During Mr. Thompson’s tenure at Orbital Sciences Corporation (Orbital), he served as Chief Technical Officer from 1991 to 1993; Executive Vice President and General Manager, Launch Systems Group, from 1993 to 1999; and as President and Chief Operating Officer from 1999 to April 2011. He then served as Senior Advisor beginning in May 2011 until his retirement in 2013. In his positions with Orbital, Mr. Thompson directed engineering and manufacturing activities leading to over 350 successful satellite, rocket and related space missions. In 2012, Orbital established the J. R. Thompson Leadership Award to recognize the company’s outstanding leaders.

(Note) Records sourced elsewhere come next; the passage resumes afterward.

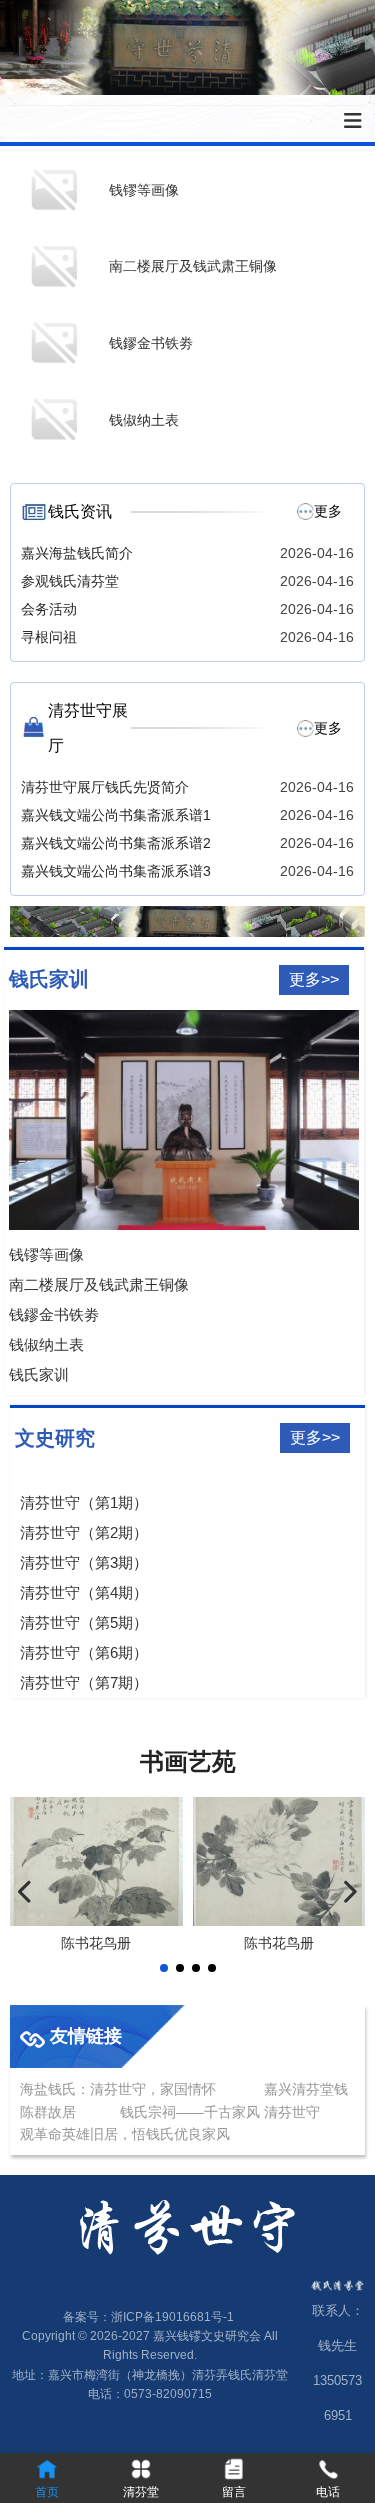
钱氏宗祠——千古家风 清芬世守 (222, 2112)
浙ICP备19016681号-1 (172, 2317)
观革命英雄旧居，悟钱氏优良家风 (125, 2134)
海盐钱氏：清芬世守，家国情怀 (118, 2089)
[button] (164, 1968)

Mr. Thompson was the recipient of many prestigious space industry awards, which include: International Academy of Astronautics Award to Space Shuttle Team Engineers & Managers; 1991 Holley Medalist, The American Society of Mechanical Engineers; John F. Kennedy Astronautics Award, American Astronautical Society; NASA’s Distinguished Service Medals; Presidential Rank of Distinguished Service; Dr. Wernher Von Braun Award for Excellence in Space Program Management, AIAA; Goddard Memorial Trophy awarded to Space Shuttle Return-to-Flight Team, National Space Club; Holger N. Toftoy Award, AIAA; Charter Inductee, Alabama Engineering Hall of Fame; Distinguished Service Award, Huntsville, Alabama Chamber of Commerce; Honorary Ph.D., Doctorate of Science, University of Alabama/Huntsville; first Wernher Von Braun Memorial Trophy, National Space Club; Distinguished Public Service Medal for his role in 51-L; Presidential Rank of Meritorious Executive; and NASA’s Exceptional Service Medal for his role in Skylab.

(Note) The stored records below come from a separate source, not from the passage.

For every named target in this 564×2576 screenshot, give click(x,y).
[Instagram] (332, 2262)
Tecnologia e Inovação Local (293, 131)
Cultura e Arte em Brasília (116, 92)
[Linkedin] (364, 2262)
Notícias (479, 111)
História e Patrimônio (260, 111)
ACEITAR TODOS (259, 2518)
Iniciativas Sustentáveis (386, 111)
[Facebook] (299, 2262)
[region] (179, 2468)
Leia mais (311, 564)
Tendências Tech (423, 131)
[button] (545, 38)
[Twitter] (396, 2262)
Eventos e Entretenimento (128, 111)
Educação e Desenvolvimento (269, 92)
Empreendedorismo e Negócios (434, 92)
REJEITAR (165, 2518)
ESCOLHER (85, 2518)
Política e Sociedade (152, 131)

J. R. Thompson was an internationally-recognized propulsion expert who possessed exceptional technical and team motivational skills.

He was a member of the First United Methodist Church, Huntsville, and the Huntsville Rotary Club. In his retirement, he enjoyed keeping abreast of all current events, reading, playing bridge, and spending time with his children, grandchildren, and great-grandchildren, as well as his many friends and NASA peers.

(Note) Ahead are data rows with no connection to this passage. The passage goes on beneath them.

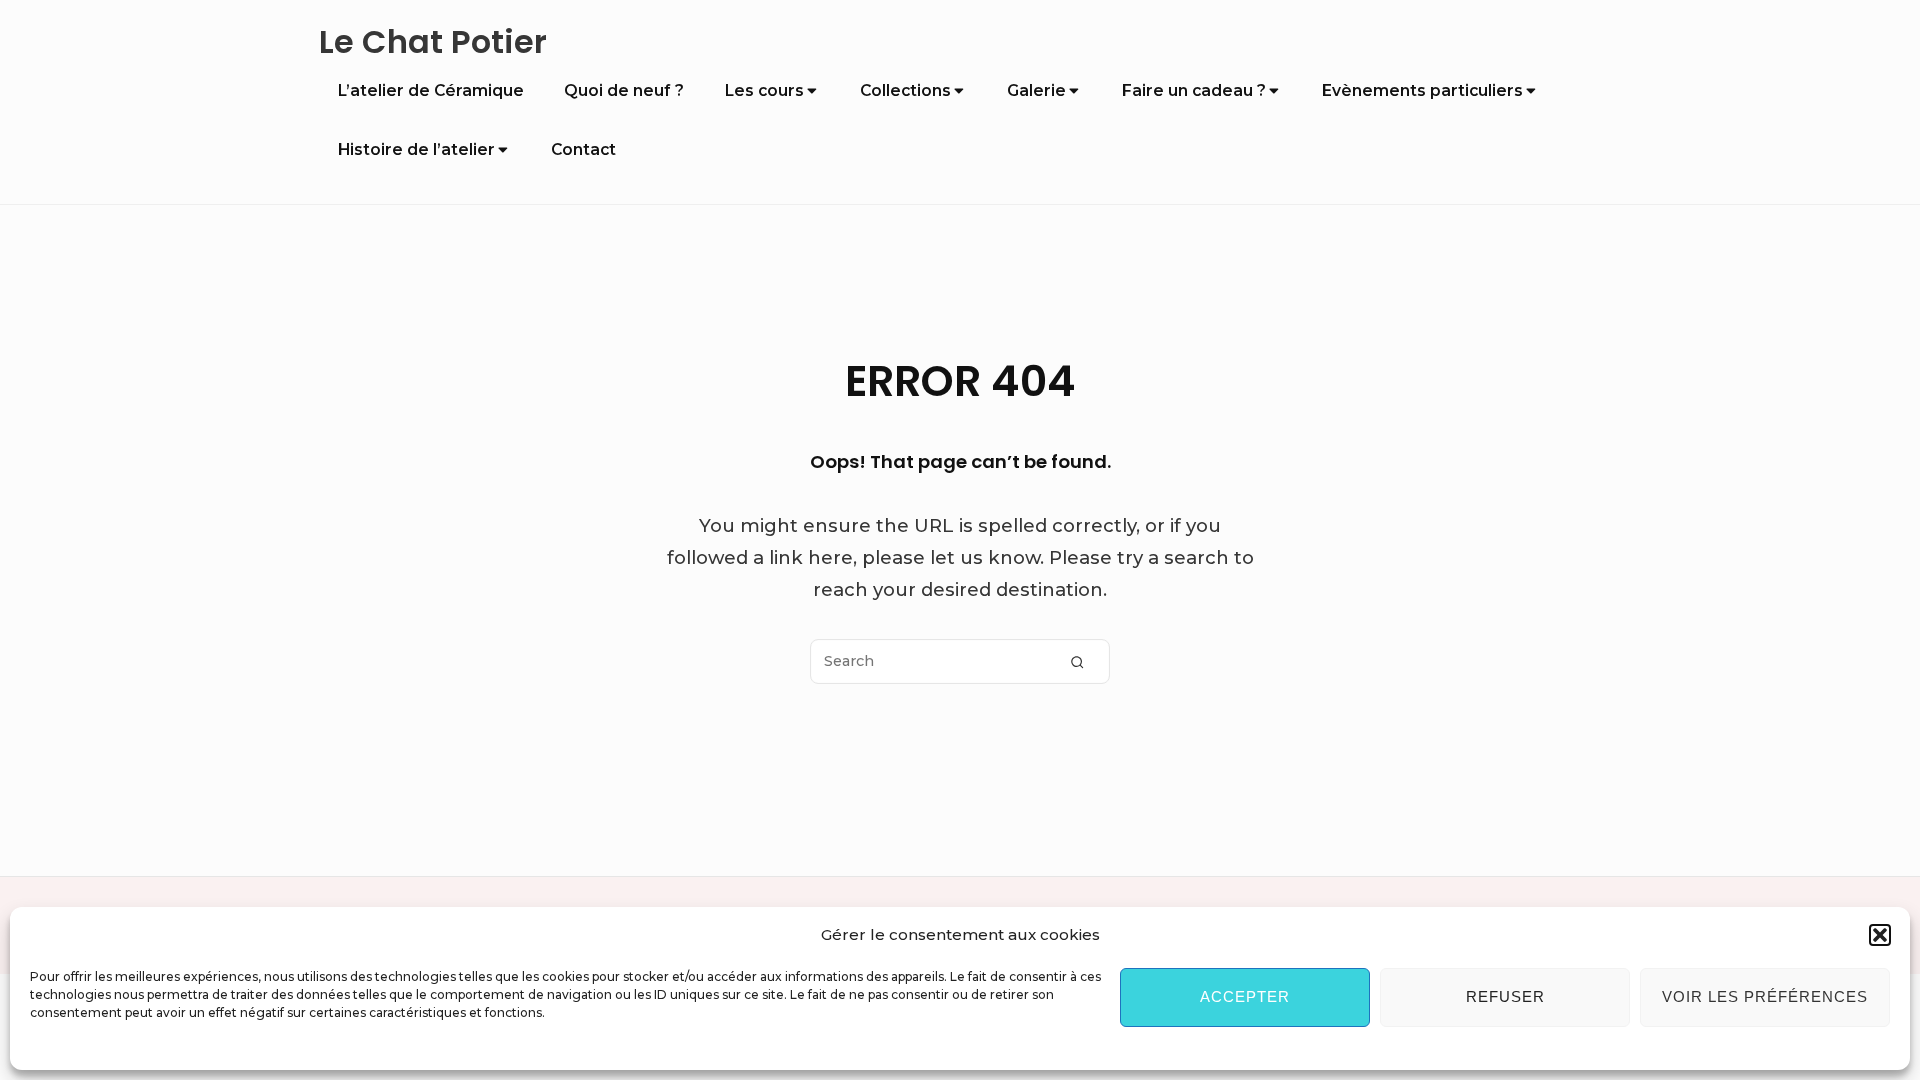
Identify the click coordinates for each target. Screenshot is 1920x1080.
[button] (1880, 935)
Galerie (1036, 90)
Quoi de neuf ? (624, 90)
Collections (905, 90)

He was preceded in death by his brother, Bruce Thompson, MD, and his wife, Carol. Survivors include his wife, Sherry Gray Thompson; sons, James R. Thompson III (Margie) and Scott Thompson, Decatur; daughter, Paige Moore, Decatur; grandsons, James R. Thompson IV (Melanie) Huntsville, Samuel Thompson (Tara) Decatur, and Ashford Rowe, Atlanta, GA; granddaughters, Lou Ellen Schweers (Christian) and Susan Moore, Decatur, and Sara Douglas Thompson, Birmingham; great-grandchildren, J. Robert V and Madeline Thompson, Huntsville, and Foster and Jack Thompson, Decatur, and Olivia Schweers, Birmingham; stepsons, John McEwen (Tracie), David Gray, Huntsville, and Paul Gray (Grace) Franklin, TN; stepdaughter, Carla McEwen, Birmingham; step-granddaughters, Katherine McEwen, Huntsville, Aubrey Gray, Franklin, TN; step-grandson, Hunter McEwen, Huntsville; and brother, William Thompson (Martha), Atlanta, GA.

Visitation will be from 11 a.m. to 1 p.m. Monday, November 13 at First United Methodist Church. The funeral will follow at the church with the Rev. Coy Hallmark officiating.

In lieu of flowers, memorials may be made to First United Methodist Church or a favorite charity.